Technology note: eventually this first step will be taken over by digital ear scanners – allowing the hearing care professional to simply scan the outer ear to create a digital image of the patient’s ear. This digital image will then be emailed to the manufacturer. Although this technology currently does exist, it is not quite “fiscally” available for most hearing care professionals and will be a number of years until the costs come down.
Technology Takes Over
|Phonak's 3-D Shell Design|
After the hearing care professional ships the silicone ear impression mold to the hearing aid manufacturer, the next step in the process involves a laser scan of the mold. The laser scan results in an exact, 3-D duplicate of the mold, in other words the laser scanner converts a 3-D image of the mold into digital data on a computer.
Once converted to digital data, the hearing aid manufacturing technician applies various options to the design of the hearing aid. For example, will there be a volume control or a vent? These options are selected within the computer software and are optimized for the smallest possible hearing aid shell.
The digital design is then sent to a digital 3D printer which actually creates the customized digital hearing aid shell using medical grade acrylic with computer controlled UV light exposure.
The result is a more accurate, faster and consistent making of a hearing aid.
Customized Hearing Aid Shells
|Photo courtesy Phonak|
To the left is a picture of customized Phonak hearing aid shells being manufactured. Each shell is distinct; each configured from the computer data collected from the laser scan of the ear impression mold. The computer program tells the manufacturing equipment the exact specifications of each hearing aid shell.

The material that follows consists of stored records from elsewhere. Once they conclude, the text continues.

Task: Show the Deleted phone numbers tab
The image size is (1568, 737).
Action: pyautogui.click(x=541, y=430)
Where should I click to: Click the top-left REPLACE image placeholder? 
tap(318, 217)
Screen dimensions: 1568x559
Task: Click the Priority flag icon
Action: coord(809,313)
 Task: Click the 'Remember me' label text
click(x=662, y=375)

Quality custom hearing aids are constructed using medical-grade acrylic to produce “a dimensionally exact, lightweight but durable shell.”
The Human Touch
Once the acrylic casing has hardened, it undergoes rigorous inspection by a manufacturer technician to insure the device casing is perfect. Using the latest in quality assurance technology, each unit is put through its paces, electronically and physically, to ensure the right fit and the right hearing gear.
In Your Ears
The finished hearing aid – the perfect, computerized fit – is now ready for your ears.

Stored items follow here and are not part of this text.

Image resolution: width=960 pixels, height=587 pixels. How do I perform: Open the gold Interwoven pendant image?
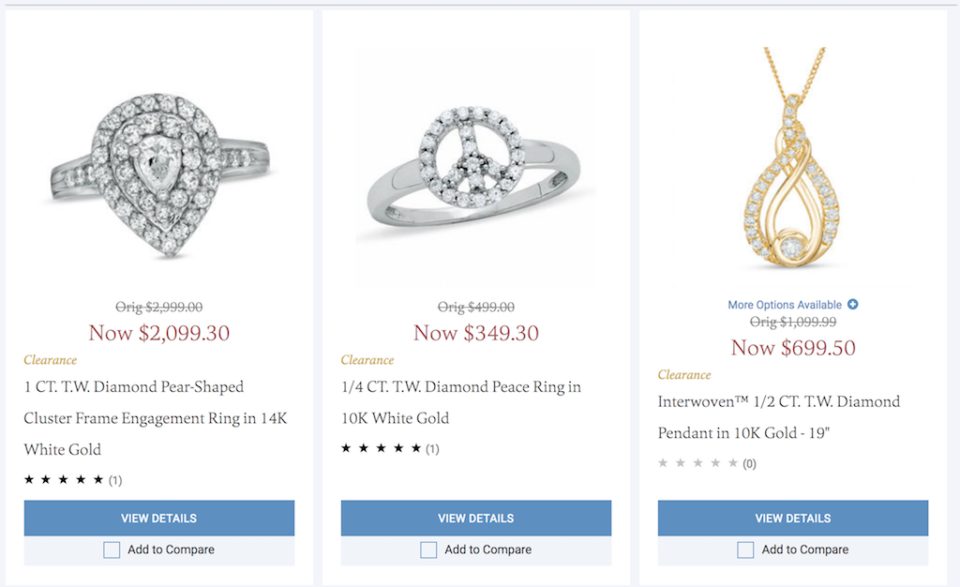click(x=793, y=160)
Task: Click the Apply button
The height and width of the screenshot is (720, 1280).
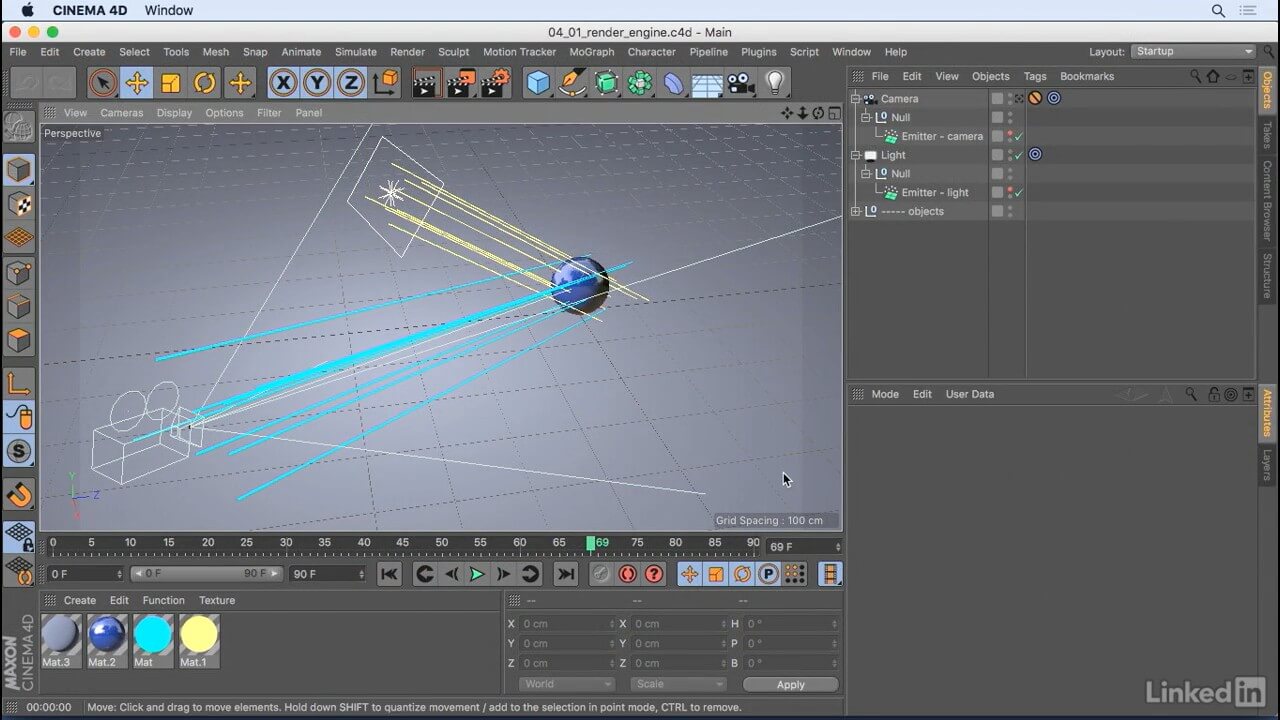Action: pos(790,684)
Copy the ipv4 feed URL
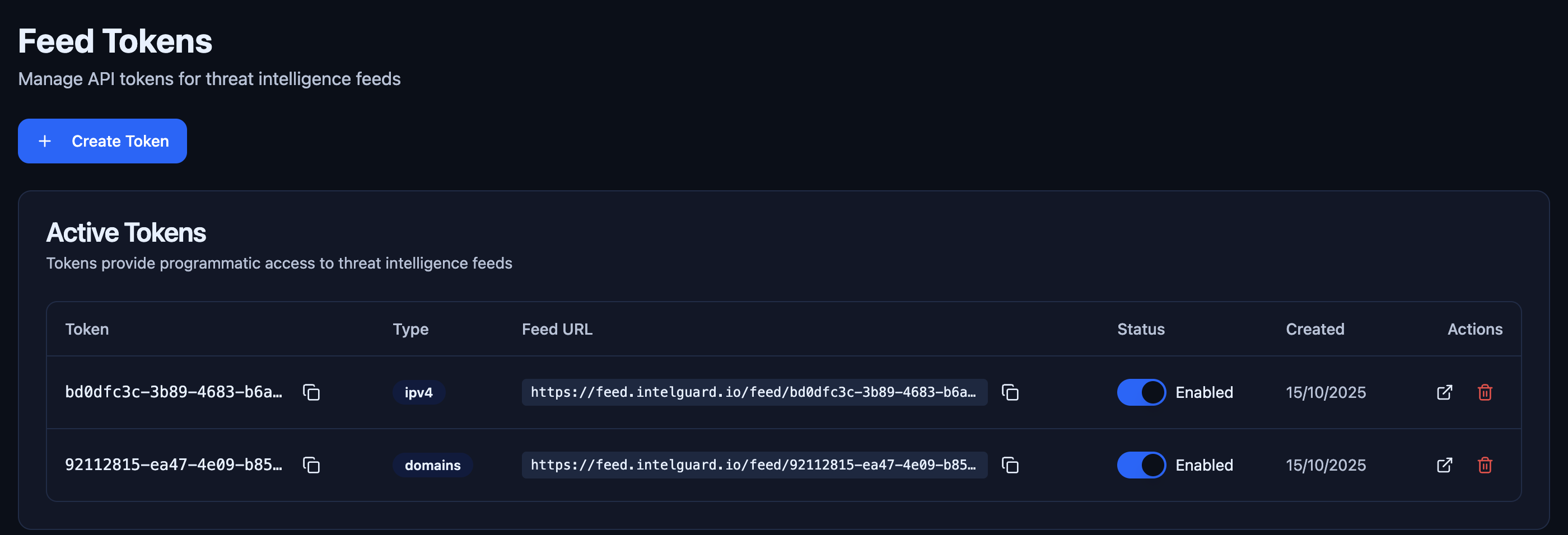The height and width of the screenshot is (535, 1568). 1010,392
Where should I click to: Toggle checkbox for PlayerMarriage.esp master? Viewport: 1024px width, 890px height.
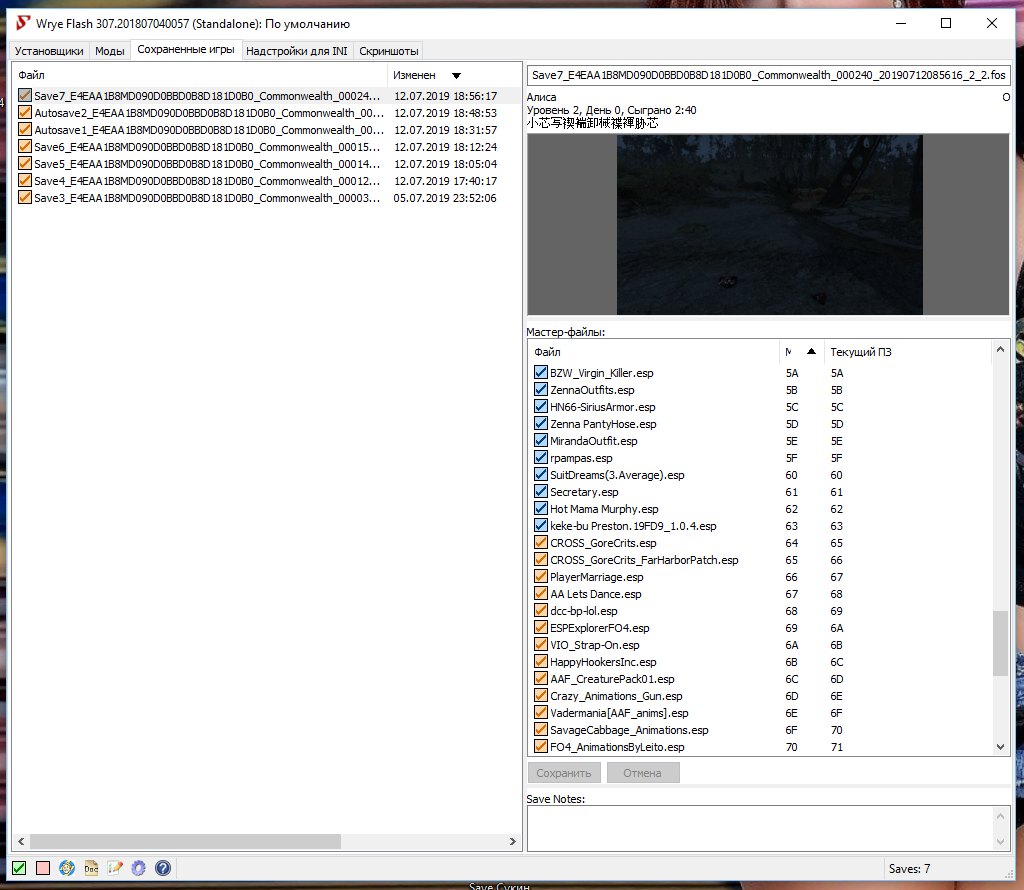click(x=541, y=577)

Hearing aid shells come in a variety of colors and tones to match skin color. Companies such as Phonak, are also committed to producing shell materials in a variety of colors that are hypoallergenic.
Hearing aids are typically worn the majority of a person’s day and depending upon the wearer’s sensitivity, can cause irritation. Luckily with advancements in shell material, wearers should no longer worry about an allergic reaction.
|Rainbow of options for Phonak custom shells|
Currently Phonak utilizes 8 different acrylic shell colors for their custom hearing aids – all of which are certified hypoallergenic according to independent laboratory biocompatibility testing.
According to a recent Phonak release: “Phonak’s shells received a rating of “0” on a 0-4 standard cytotoxicity scale; which is completely non-toxic. They also are rated 0 - 0.4 on a clinical dermal irritation test scale, which means they produce no or negligible skin reactions. These tests are compliant with ISO and U.S. Food and Drug Administration Good Laboratory Practice regulations.”
In a recent interview with Healthy Hearing, Diane Hammel, AuD, FAAA, Sr. Manager of Product Management, Phonak US, stated: “Phonak is committed to providing the highest quality custom products designed to maximize benefits for the consumers in all aspects of their fitting experience.”
So, if you are thinking about custom fitting hearing aids – know technology is on your side to provide you the most accurate, comfortable listening experience.
Hearing aids become part of your everyday life and they should also “feel” like they are a part of your everyday life.